#### [Aim of the task]
Every line of the material below that contains the string "computer" must appear in the answer.
=== Begin Enclosure ===
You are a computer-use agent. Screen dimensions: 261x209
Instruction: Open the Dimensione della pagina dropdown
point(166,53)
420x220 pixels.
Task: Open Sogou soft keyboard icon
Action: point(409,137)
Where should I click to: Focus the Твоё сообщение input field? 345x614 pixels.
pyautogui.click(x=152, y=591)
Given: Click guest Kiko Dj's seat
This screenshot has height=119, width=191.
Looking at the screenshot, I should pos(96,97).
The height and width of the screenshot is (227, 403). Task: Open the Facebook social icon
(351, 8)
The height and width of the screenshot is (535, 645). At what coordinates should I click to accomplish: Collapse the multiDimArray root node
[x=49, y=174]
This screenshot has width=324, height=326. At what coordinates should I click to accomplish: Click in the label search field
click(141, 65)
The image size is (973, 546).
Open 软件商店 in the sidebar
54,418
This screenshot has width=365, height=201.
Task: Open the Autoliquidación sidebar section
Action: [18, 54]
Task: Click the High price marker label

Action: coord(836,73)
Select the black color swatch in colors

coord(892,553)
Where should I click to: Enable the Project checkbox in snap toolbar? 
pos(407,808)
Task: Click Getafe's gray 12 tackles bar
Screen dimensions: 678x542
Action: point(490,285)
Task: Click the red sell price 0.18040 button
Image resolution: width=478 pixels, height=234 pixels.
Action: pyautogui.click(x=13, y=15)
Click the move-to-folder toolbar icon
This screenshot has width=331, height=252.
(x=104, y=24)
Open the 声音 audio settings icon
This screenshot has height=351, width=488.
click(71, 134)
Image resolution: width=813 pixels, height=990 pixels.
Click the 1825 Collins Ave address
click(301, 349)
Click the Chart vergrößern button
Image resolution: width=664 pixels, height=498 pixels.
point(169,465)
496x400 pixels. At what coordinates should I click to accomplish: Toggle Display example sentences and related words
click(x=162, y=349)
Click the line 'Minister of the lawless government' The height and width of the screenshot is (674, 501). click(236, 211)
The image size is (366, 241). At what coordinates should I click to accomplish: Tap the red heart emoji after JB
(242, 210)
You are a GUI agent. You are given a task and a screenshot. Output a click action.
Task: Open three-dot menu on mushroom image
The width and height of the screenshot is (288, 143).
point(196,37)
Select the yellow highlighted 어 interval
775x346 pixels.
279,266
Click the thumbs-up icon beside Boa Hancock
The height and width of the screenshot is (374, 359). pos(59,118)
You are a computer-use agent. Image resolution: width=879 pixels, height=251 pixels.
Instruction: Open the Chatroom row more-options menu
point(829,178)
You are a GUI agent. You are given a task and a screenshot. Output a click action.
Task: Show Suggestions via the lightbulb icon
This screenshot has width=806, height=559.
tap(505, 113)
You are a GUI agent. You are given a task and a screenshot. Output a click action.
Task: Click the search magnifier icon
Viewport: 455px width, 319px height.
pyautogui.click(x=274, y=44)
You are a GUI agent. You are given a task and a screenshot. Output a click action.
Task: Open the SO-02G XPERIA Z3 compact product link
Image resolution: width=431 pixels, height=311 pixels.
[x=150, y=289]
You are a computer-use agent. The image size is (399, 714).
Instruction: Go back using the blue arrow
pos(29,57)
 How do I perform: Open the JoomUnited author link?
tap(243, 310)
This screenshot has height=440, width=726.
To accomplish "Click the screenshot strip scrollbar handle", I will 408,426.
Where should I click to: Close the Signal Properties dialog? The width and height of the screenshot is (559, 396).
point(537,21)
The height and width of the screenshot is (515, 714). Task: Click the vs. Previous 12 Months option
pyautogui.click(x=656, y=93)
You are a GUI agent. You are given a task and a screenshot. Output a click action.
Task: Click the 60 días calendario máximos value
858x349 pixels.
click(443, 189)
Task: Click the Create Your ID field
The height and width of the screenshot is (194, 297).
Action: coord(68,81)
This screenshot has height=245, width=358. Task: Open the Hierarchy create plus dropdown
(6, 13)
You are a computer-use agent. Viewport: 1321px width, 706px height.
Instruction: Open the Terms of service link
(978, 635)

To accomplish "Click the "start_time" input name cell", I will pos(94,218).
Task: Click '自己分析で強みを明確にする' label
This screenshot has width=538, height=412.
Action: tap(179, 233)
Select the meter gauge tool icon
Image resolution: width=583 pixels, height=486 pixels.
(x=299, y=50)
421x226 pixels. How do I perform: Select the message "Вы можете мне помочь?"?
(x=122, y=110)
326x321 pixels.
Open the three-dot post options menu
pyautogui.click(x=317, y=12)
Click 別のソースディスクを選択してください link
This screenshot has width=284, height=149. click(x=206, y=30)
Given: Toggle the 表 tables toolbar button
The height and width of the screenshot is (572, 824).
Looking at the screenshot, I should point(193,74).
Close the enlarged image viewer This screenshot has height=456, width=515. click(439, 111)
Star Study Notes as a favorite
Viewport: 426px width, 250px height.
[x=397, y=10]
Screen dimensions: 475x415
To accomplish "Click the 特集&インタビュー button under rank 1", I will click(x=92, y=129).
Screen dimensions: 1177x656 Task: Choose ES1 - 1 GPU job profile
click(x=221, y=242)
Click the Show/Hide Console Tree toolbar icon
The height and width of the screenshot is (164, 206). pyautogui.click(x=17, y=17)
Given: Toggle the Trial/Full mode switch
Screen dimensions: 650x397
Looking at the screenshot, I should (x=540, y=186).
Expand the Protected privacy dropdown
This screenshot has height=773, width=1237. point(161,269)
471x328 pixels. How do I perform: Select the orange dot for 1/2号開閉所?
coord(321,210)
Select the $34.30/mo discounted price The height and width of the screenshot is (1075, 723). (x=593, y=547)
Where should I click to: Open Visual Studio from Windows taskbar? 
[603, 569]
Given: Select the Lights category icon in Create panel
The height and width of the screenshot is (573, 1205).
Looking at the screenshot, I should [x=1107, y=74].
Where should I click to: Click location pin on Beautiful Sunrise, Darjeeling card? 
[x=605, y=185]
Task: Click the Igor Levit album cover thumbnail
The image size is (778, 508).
=== End Enclosure ===
#### [Task result]
You are a computer-use agent. Screen dimensions: 261x209
You are a computer-use agent. Image resolution: width=879 pixels, height=251 pixels.
You are a computer-use agent. The image size is (399, 714).
You are a computer-use agent. Viewport: 1321px width, 706px height.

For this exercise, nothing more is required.